Electrical switches (e.g., contactors, relays, and the like) exist today for opening and closing an electrical circuit between various electrical devices. For example, electrical switches are sometimes used to electrically connect and disconnect an electrical device from an electrical power source. Typical electrical switches include an actuator and one or more movable contacts connected to the actuator. Electrical current is applied to the actuator to move the movable contact into or out of engagement with stationary contacts that are electrically connected to corresponding ones of the electrical devices. The electrical circuit between the electrical devices is thereby completed or broken depending on whether the movable contact is engaged or disengaged with the stationary contacts.
The actuator of some known electrical switches is a solenoid, which may include a coil that surrounds a movable core. A ferromagnetic coil shell typically extends around the coil.

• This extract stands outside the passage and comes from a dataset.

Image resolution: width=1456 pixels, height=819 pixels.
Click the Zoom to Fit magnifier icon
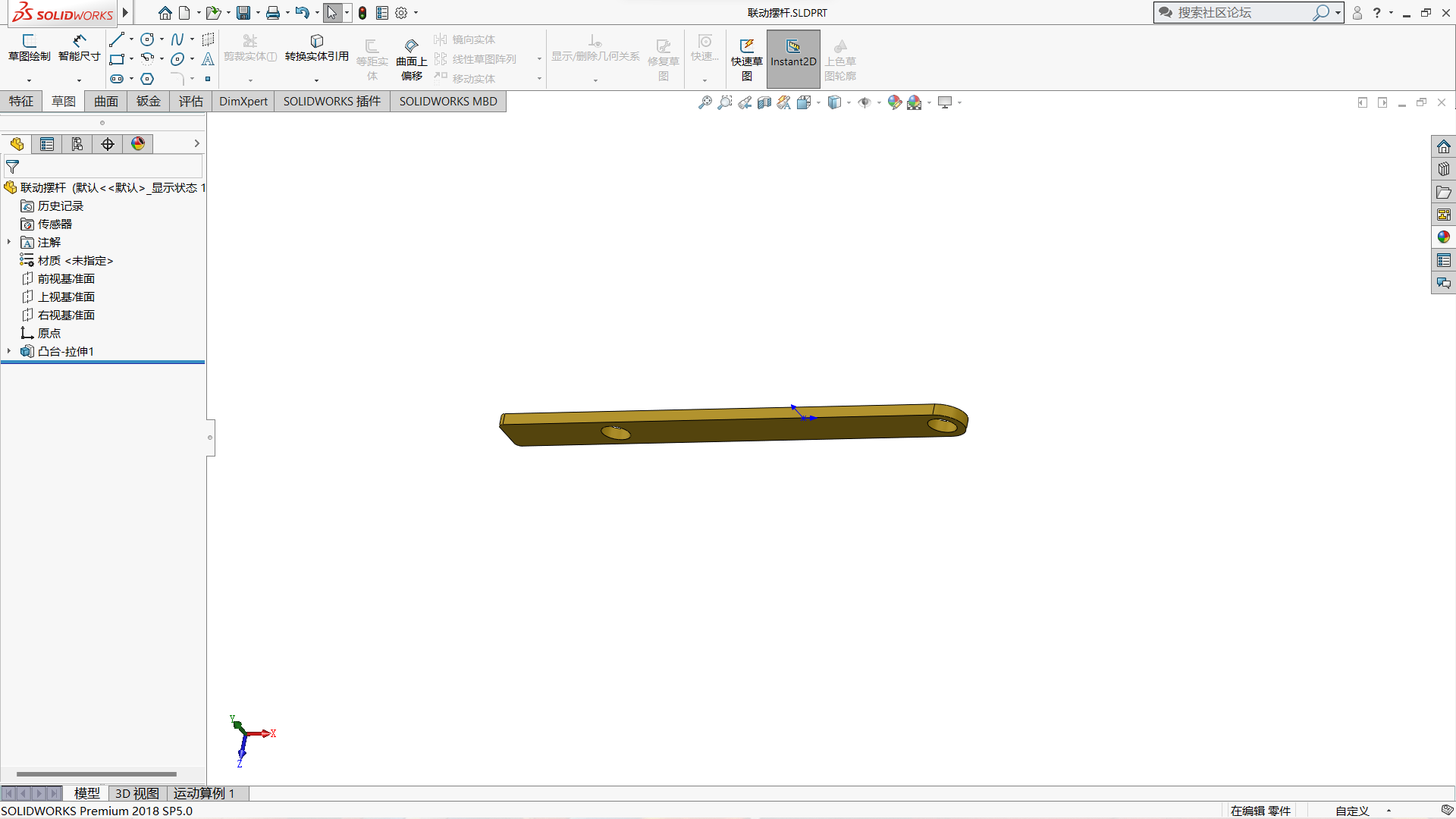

Energization of the coil with electrical power generates a magnetic flux that moves the movable core within the coil. The movable core is connected to an actuator rod that is connected to the movable contact of the electrical switch. As the movable core moves within the coil, the actuator rod and movable contact move along with the movable core to engage or disengage the movable contact from the stationary contacts.

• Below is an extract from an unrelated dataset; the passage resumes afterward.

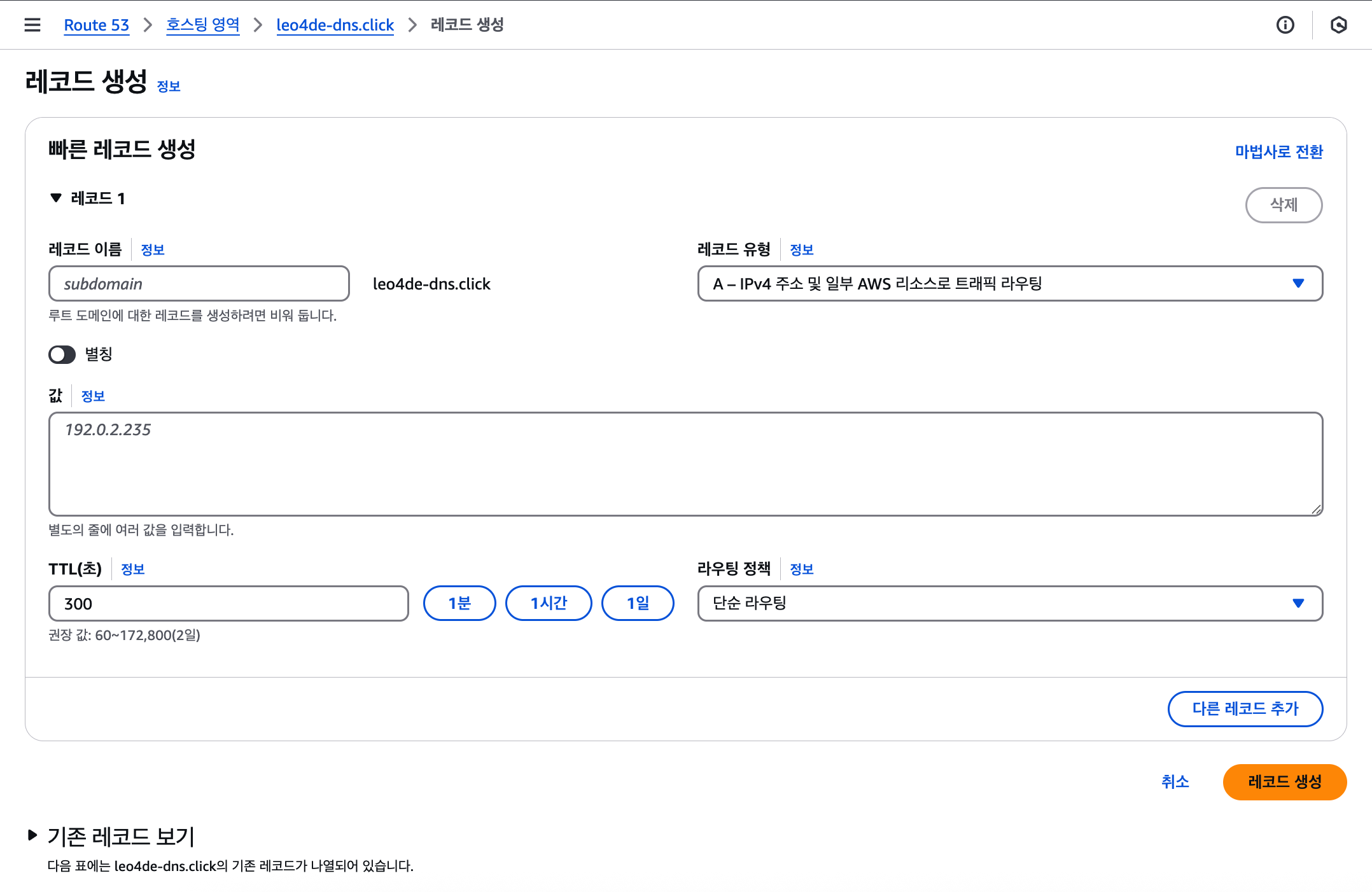Screen dimensions: 1372x892
Task: Expand the 기존 레코드 보기 section
Action: (32, 835)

The coil, coil shell, and/or other components of the solenoid and/or switch are selected to provide a predetermined amount of magnetic flux. The predetermined magnetic flux provides a predetermined movement force for moving the movable contact into or out of engagement with the stationary contacts. The movement force may need to be high enough to overcome the friction and/or inertia of the movable core and/or other components of the solenoid and/or switch, such as the actuator rod. The predetermined magnetic flux also provides a predetermined contact force for holding the movable contact in engagement with or disengagement from the stationary contacts. The movement force and/or the contact force may also need to be high enough to overcome the bias of a spring that biases the movable contact to be disengaged from or engaged with the stationary contacts. But, to provide even relatively small increases to the predetermined magnetic flux, a size of the coil, the coil shell, and/or other ferromagnetic components of the solenoid and/or the switch may need to be increased more than is desired. As the size of the coil, coil shell, and/or other ferromagnetic components increases, the solenoid and/or the switch may become undesirably bulky and/or heavy. Moreover, the increased amount of ferromagnetic material used to fabricate the coil, the coil shell, and/or the other ferromagnetic components may increase a cost of the solenoid and/or the switch. Further, at least some of the increased magnetic flux may be wasted because the physical coupling between the coil and the movable core may decrease as the size of the coil increases.